The regulators also questioned why Chatwal continued to rent a spacious penthouse apartment in New York in the midst of his financial turmoil. "The debtor has managed to continue living in luxurious style in the same penthouse apartment he resided in at a time he claimed a net worth of tens of millions of dollars without adequate explanation of how his family's limited income is able to support such a lifestyle," the government said in a 1997 filing.

In September 2000, Chatwal hosted a half-million dollar fundraiser at that Upper East Side penthouse for Hillary Clinton's Senate campaign.

A few months later the FDIC abruptly settled the case, agreeing on Dec. 18, 2000, to let Chatwal pay $125,000 for the loans that it had said caused at least $12 million in losses.

Greene, Chatwal's lawyer, said he believed that the actual losses caused by the loans were smaller but agreed that the bankruptcy resulted in a much smaller settlement. "He fully intended to pay the bank until the Indian banks involuntarily forced him into bankruptcy," Greene said.

The lawyer also said there was nothing wrong with Chatwal raising political money even as he worked to clear up the legal and financial matters. "I see no reason why an individual cannot support a political campaign in which he believes," Greene said.

Just as Chatwal's U.S. cases were being resolved, Indian authorities in December 2000 charged him with bank fraud.
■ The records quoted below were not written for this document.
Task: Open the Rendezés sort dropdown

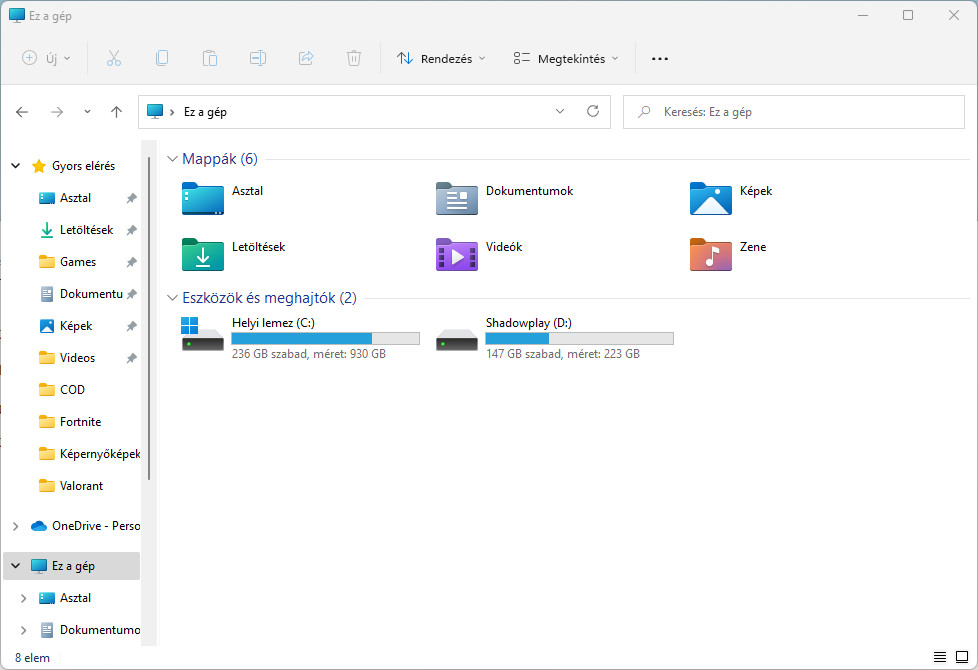Action: [x=441, y=58]
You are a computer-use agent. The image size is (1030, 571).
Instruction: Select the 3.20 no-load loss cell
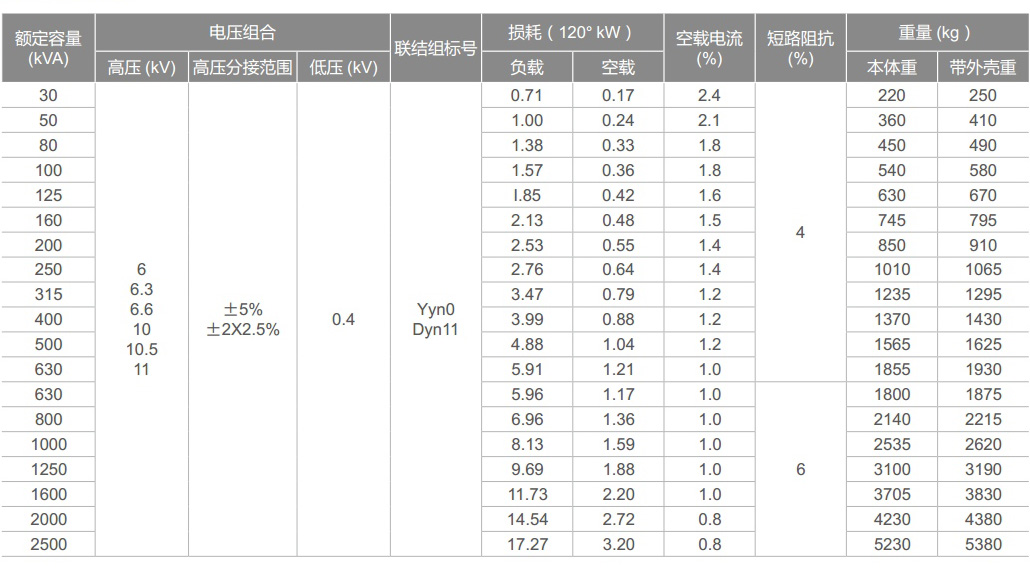pos(618,545)
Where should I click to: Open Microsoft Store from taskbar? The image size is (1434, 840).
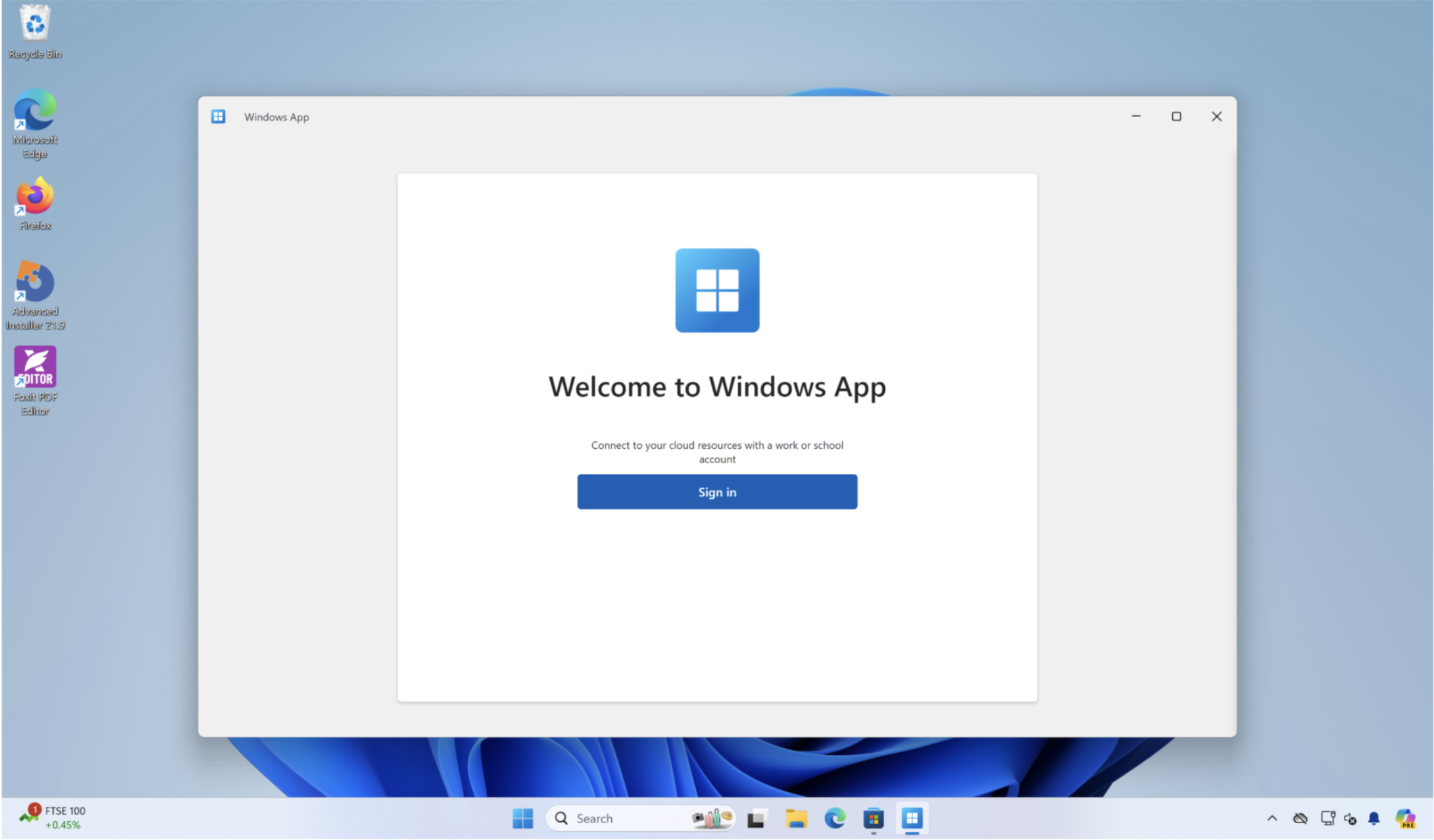tap(873, 818)
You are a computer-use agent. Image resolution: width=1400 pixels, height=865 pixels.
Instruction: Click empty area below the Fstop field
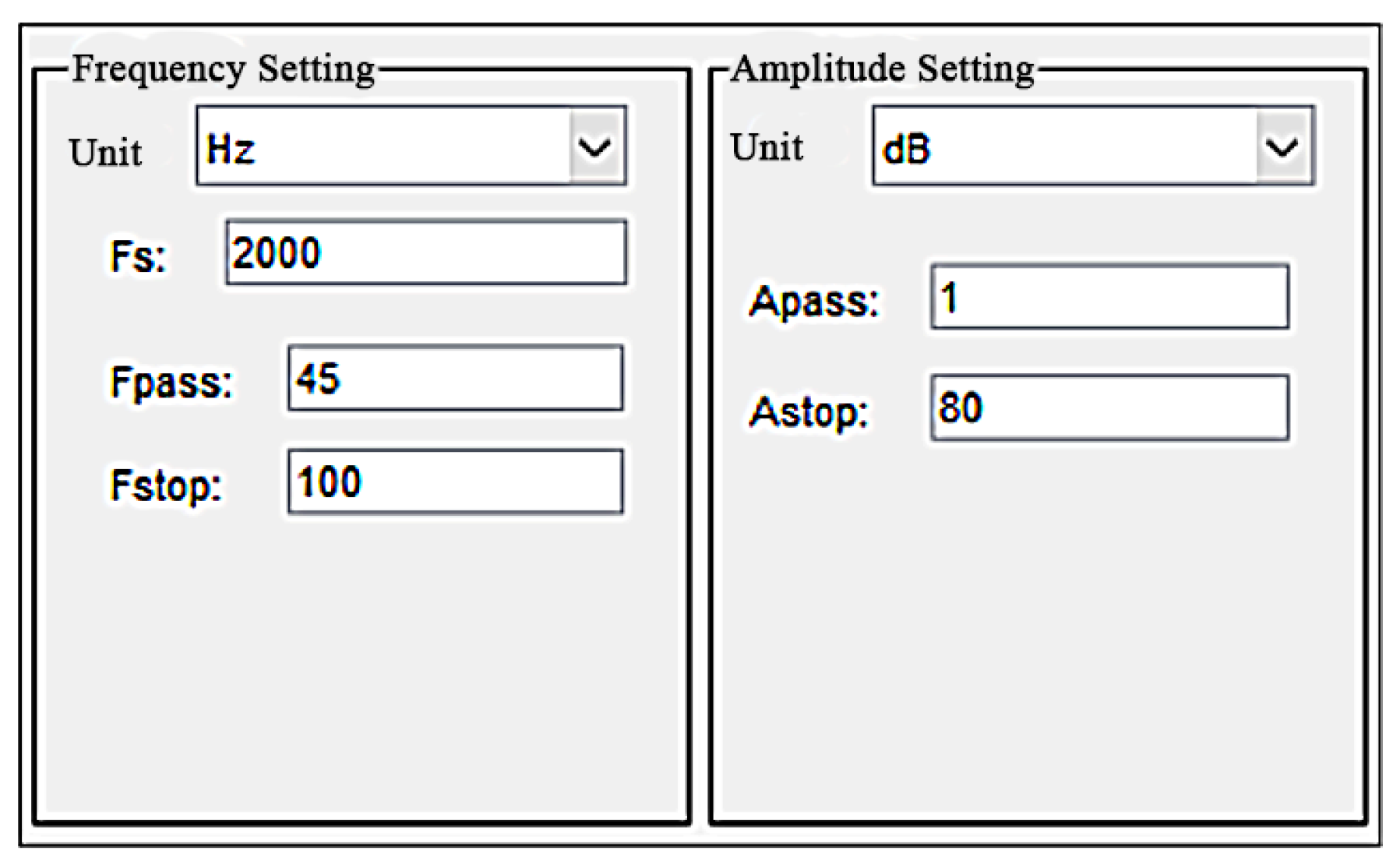[361, 662]
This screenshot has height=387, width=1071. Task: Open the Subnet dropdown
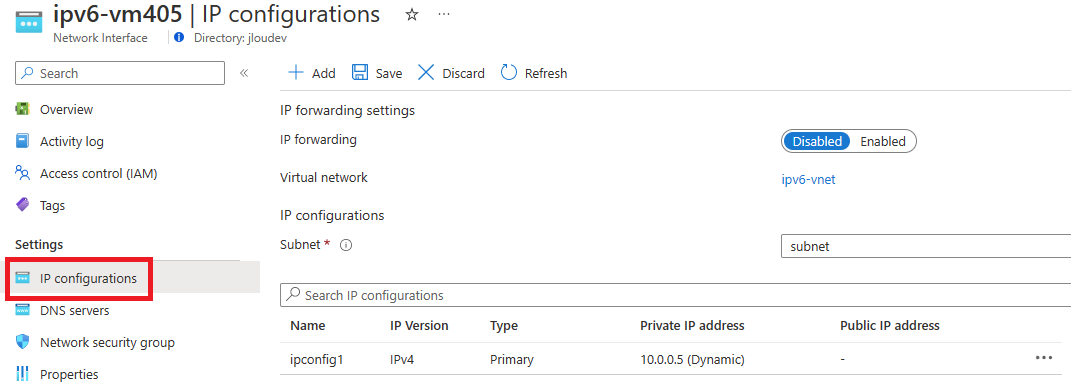(926, 246)
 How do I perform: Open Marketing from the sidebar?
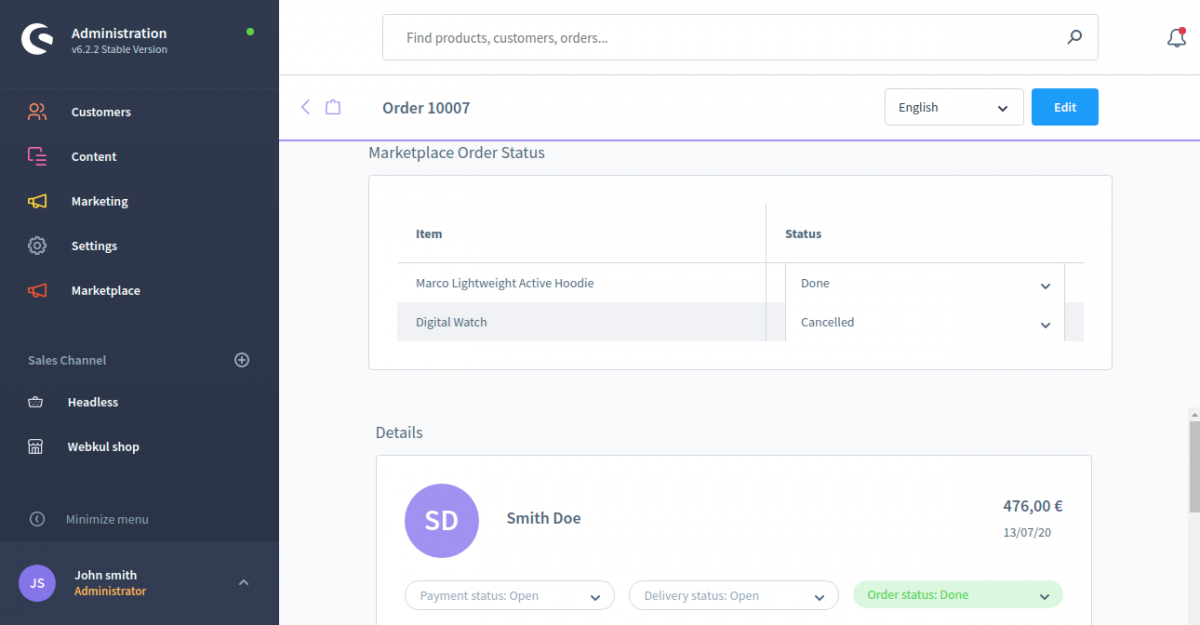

On April 30, 2001, he appeared in a Mumbai court and posted a $32,000 bond, according to court officials there. Chatwal was not under travel restrictions, though, and he went back to New York.

He returned to India a month later and made headlines in Indian newspapers by appearing with Bill Clinton during a visit with earthquake victims. The trip was underwritten by the American India Foundation, where Chatwal's son was a board member. Aides to the former president said Chatwal was one of about 100 members of the Clinton delegation.

Eventually, Indian authorities "discharged" Chatwal from the bank case and closed the matter, Greene said.

Chatwal's allegiance to the Clintons never wavered. Earlier this year, he promised to raise $5 million for Hillary Clinton's 2008 presidential bid, creating a group called Indian Americans for Hillary 2008. Donors who gathered at least $25,000 were promised a "private VIP meeting" with the candidate, fundraising letters show.